To historians, Manchester is important as the birthplace of the Industrial Revolution. Karl Marx and Frederich Engels visited here before they wrote The Communist Manifesto. Indeed, this is the only place I’ve ever been that has a pointedly left-wing “worker’s rights” museum. Aimed mostly at grade-school kids, you get a ballot card as you enter the People’s History Museum, and as you wander through the exhibits, there are voting machines with yes-or-no questions like “Will people have better working conditions in the future?”, “Does it take a special type of person to affect change?” or “Do you trust everything the government tells you?” In the setting of a museum dedicated to organized labor, there are clearly some “right” and “wrong” answers to these questions, and it’s not surprising that the tote board in the front shows a bias toward the left-leaning responses (although not as strong a bias as you’d expect). A frightening number of folks answered “no” to “Is it important to gather all the facts before you make a decision?” But, that does explain a lot about the world.
More recent history is marked by two more contrasts: bombs and pop bands. (Not to mention pop bands that bombed.) On the “bomb” front, the IRA exploded a bomb in the middle of downtown in 1996. Unlike al-Quaeda, they were gentlemanly enough to issue a warning first so nobody got killed. But there was a lot of property damage (and a few injuries from broken glass). The town has been rebuilding it’s downtown ever since, and quite frankly, they’ve made so many glorious improvements that more than one Manc has suggested that the bomb was far more affective as a force for urban renewal than as a political protest.
On the pop bands front, you can blame Manchester for all of the following: Herman’s Hermits, The Hollies, The Chemical Brothers, Joy Division, New Order, The Smiths, The Fall, Simply Red, Take That, Oasis, Badly Drawn Boy, and yes… Morrissey.
To everyone other than historians, Manchester is known for two more contrasting things: Football (“soccer” to you Yanks) and gays. (Not that there aren’t any gay football fans out there.) The city is of course home to Manchester United, as well as Manchester City. Man-U is essentially the New York Yankees of British football, the team that always attracts the best players and has the biggest following. Man-City is more the local team (although they still have a huge fan-base). On the weekend we were there, Man-U was playing Chelsea for the premiership. They lost, 0-3. And, there was much wailing and gnashing of teeth (not to mention binge drinking).

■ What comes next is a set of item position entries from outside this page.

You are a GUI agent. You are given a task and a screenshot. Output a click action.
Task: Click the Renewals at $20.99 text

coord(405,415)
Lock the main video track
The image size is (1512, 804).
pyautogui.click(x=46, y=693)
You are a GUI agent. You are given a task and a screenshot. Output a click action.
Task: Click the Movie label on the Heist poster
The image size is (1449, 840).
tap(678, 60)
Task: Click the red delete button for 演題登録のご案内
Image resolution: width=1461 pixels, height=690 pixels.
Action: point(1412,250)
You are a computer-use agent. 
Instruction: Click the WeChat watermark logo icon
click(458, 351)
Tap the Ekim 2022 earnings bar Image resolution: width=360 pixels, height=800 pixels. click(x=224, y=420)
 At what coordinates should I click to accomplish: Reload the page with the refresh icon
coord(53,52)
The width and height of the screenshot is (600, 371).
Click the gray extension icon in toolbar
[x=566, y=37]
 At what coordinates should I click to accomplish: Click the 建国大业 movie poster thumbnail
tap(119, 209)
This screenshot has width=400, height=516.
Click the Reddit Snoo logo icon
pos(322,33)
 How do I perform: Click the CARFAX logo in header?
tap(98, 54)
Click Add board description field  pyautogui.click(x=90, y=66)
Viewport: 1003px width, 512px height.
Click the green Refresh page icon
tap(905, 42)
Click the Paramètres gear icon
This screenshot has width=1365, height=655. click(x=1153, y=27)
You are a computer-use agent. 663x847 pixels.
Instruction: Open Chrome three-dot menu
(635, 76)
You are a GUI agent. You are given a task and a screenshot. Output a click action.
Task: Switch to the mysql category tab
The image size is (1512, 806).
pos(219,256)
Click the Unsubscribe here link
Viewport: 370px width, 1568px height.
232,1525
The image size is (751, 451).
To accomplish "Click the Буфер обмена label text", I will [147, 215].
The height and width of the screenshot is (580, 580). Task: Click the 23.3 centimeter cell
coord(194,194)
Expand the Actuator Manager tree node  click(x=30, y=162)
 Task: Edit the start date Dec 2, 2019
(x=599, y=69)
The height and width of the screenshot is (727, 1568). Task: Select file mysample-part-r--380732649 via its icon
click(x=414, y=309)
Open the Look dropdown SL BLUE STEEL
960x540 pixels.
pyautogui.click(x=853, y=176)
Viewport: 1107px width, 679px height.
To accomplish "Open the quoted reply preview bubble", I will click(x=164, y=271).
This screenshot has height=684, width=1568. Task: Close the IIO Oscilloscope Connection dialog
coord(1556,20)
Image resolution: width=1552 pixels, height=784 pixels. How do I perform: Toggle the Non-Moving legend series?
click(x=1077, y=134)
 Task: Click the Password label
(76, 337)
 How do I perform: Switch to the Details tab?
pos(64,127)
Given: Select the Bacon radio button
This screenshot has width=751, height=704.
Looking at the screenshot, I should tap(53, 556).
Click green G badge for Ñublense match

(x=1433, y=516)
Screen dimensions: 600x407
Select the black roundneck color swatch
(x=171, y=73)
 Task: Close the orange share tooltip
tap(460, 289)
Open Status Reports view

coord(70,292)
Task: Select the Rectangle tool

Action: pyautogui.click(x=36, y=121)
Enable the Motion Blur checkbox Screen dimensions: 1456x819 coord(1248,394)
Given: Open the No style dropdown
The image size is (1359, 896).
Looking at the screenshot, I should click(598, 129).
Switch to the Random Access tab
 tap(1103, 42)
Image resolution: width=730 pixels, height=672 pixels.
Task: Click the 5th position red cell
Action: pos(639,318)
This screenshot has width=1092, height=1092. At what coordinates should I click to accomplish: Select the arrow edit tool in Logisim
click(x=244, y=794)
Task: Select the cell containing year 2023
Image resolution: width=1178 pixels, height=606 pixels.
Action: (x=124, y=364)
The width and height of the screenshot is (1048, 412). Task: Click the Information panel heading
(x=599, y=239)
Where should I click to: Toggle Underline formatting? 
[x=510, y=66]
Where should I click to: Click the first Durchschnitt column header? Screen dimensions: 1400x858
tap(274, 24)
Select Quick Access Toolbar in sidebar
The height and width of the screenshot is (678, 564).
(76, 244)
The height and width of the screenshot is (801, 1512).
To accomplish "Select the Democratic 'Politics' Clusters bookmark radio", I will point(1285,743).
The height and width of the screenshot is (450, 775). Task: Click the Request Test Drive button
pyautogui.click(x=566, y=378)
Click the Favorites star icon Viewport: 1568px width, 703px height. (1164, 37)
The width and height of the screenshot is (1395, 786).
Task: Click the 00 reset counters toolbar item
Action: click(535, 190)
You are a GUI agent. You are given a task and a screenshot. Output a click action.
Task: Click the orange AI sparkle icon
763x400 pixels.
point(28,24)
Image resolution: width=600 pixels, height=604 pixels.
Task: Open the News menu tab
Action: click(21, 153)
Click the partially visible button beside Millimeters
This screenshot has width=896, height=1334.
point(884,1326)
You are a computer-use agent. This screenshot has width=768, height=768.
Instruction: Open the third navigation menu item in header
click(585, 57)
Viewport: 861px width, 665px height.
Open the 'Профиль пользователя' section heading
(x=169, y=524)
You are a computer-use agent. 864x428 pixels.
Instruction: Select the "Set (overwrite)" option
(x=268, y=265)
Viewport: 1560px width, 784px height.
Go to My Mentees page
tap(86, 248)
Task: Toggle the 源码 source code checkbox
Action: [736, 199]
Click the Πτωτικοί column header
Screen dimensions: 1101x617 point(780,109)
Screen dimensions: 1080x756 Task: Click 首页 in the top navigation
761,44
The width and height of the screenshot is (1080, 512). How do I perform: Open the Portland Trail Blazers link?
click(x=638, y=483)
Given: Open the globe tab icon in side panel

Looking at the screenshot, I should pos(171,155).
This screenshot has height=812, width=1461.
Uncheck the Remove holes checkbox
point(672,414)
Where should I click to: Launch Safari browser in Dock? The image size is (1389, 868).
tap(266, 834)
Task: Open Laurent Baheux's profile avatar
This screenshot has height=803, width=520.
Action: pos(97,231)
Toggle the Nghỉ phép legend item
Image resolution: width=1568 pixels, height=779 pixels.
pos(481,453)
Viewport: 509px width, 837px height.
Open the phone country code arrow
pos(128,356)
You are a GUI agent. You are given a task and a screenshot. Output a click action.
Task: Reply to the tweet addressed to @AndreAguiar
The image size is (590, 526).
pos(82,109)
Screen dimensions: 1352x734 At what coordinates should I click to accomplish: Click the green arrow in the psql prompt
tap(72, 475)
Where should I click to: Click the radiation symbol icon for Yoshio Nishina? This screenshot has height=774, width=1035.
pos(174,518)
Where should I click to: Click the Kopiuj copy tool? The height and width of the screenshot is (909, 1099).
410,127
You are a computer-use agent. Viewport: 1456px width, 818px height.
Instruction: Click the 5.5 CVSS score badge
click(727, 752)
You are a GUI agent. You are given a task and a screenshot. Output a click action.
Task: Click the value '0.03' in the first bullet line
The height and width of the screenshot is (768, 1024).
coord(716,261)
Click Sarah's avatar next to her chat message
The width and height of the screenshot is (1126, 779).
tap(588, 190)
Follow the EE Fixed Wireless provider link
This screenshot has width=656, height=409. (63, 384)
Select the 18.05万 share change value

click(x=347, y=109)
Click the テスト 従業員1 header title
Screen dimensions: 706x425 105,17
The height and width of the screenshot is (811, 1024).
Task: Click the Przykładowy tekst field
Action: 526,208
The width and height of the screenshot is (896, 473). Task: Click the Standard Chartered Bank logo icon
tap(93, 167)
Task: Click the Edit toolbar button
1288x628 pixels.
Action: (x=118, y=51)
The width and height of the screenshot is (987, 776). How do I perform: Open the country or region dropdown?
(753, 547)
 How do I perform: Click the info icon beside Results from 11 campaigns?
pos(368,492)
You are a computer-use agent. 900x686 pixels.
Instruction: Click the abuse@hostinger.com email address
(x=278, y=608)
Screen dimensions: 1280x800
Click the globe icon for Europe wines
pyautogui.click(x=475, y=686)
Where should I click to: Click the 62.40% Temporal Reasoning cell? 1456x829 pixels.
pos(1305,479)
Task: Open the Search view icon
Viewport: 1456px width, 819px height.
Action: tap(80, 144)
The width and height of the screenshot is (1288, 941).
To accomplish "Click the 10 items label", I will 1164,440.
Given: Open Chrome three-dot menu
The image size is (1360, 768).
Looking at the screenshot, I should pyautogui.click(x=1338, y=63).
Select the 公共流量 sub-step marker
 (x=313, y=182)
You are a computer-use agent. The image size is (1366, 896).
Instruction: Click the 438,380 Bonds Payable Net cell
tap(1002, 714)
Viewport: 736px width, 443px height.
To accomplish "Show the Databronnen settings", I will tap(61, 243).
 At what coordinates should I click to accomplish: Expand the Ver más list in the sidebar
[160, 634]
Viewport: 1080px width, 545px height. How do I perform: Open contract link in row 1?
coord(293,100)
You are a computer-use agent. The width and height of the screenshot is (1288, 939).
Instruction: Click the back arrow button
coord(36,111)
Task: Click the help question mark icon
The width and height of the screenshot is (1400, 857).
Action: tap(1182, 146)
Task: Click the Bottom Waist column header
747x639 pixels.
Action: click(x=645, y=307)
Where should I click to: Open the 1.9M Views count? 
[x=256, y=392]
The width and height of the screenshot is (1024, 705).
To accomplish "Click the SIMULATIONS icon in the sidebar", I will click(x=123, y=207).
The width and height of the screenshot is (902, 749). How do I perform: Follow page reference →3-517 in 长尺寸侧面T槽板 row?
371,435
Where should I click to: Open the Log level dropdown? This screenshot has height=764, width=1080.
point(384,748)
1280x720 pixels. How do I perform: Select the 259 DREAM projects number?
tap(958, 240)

Over on Canal Street (which is famous in the opening-credits of the British version of Queer As Folk for having the leading “C” rubbed out), the party mood was unchanged. Manchester has the largest gay population in the UK outside of London. When we stopped into the city visitor’s bureau, we were handed a map with the city broken down into color-coded sections… “Chinatown”, “Central Shopping Area”, and plain-as-day, “Gay Village”. If a Communist-leaning labor museum was hard to believe for an American, this was even weirder. It’s so matter-of-fact. Not like Greenwich Village in New York. The was the Gay Village, no other name needed. For a town so wrapped up in macho football-hooligan bravado and “chav” culture, finding the gay population clearly outlined on a map was a little surprising. But I suppose it’s just as in-your-face as everything else in this city. As for the clubs, I’m sorry to report they’re all getting overrun with gangs of drunk straight women who want to be able to ogle and drool over hot guys without worrying about getting hit on (or any other “straight guy” consequences). Suddenly, I understood why the clubs in Vancouver, BC have a door policy that requires women to be accompanied by men. They’re taking over!
In any event, Manchester was a lot of fun. The museums were hit-and-miss. The people were loud and rather “American”. And the shoppingwas kind of Vegas. All-in-all, an amusing side-trip, but not somewhere to go out of your way for… unless you’re a gay, Commie, pop-singing football hooligan. Then, it’s heaven.